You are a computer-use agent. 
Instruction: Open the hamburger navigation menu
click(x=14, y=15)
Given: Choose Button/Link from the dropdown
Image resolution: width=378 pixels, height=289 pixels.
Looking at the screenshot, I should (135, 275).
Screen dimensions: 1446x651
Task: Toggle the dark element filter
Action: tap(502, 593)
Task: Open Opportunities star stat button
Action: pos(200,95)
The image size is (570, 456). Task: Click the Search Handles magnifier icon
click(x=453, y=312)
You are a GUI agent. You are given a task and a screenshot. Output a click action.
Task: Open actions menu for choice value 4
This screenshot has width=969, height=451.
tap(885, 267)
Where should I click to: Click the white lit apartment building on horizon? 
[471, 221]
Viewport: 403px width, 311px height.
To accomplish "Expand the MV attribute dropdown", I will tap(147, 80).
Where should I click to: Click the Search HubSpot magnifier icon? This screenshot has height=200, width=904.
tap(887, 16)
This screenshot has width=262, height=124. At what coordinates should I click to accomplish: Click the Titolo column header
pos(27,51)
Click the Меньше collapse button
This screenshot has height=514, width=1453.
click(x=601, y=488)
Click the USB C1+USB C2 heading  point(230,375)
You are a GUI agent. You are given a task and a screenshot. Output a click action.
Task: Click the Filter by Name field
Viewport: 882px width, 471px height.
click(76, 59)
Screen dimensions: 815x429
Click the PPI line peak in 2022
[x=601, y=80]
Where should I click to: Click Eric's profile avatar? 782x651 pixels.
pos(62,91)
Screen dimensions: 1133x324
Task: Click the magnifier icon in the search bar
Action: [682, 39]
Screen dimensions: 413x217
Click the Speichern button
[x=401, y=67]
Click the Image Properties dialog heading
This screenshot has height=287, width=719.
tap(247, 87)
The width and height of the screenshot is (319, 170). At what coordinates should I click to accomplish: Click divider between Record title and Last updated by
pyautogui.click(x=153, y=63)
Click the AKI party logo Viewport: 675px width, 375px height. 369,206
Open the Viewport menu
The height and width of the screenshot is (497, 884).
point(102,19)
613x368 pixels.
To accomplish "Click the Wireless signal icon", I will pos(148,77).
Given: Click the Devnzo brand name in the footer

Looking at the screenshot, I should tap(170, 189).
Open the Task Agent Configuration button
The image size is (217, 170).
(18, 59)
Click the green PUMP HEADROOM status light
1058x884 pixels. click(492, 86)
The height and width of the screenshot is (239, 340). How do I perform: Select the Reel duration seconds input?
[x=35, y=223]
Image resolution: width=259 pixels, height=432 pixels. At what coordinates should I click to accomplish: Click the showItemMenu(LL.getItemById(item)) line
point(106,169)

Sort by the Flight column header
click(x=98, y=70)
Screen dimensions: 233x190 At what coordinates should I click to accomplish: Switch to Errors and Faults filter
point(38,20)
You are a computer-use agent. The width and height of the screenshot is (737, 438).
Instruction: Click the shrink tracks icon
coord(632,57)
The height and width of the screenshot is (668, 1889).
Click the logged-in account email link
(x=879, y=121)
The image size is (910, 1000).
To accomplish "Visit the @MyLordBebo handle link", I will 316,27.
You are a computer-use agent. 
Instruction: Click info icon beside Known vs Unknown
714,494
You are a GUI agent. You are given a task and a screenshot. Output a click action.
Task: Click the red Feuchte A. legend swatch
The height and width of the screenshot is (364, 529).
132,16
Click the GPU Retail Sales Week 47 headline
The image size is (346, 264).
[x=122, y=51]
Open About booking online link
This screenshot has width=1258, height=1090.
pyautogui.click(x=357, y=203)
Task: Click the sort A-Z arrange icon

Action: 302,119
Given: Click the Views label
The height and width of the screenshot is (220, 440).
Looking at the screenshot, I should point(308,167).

★ ★ ★ ★ ★

#### YOUR GOAL
Up to and including the line containing "Viewport: 403px width, 311px height.", please write out the listing exactly, starting from its first line.

#### REPLY TO THE EXERCISE
You are a computer-use agent. 
Instruction: Open the hamburger navigation menu
click(x=14, y=15)
Given: Choose Button/Link from the dropdown
Image resolution: width=378 pixels, height=289 pixels.
Looking at the screenshot, I should (135, 275).
Screen dimensions: 1446x651
Task: Toggle the dark element filter
Action: tap(502, 593)
Task: Open Opportunities star stat button
Action: pos(200,95)
The image size is (570, 456). Task: Click the Search Handles magnifier icon
click(x=453, y=312)
You are a GUI agent. You are given a task and a screenshot. Output a click action.
Task: Open actions menu for choice value 4
This screenshot has width=969, height=451.
tap(885, 267)
Where should I click to: Click the white lit apartment building on horizon? 
[471, 221]
Viewport: 403px width, 311px height.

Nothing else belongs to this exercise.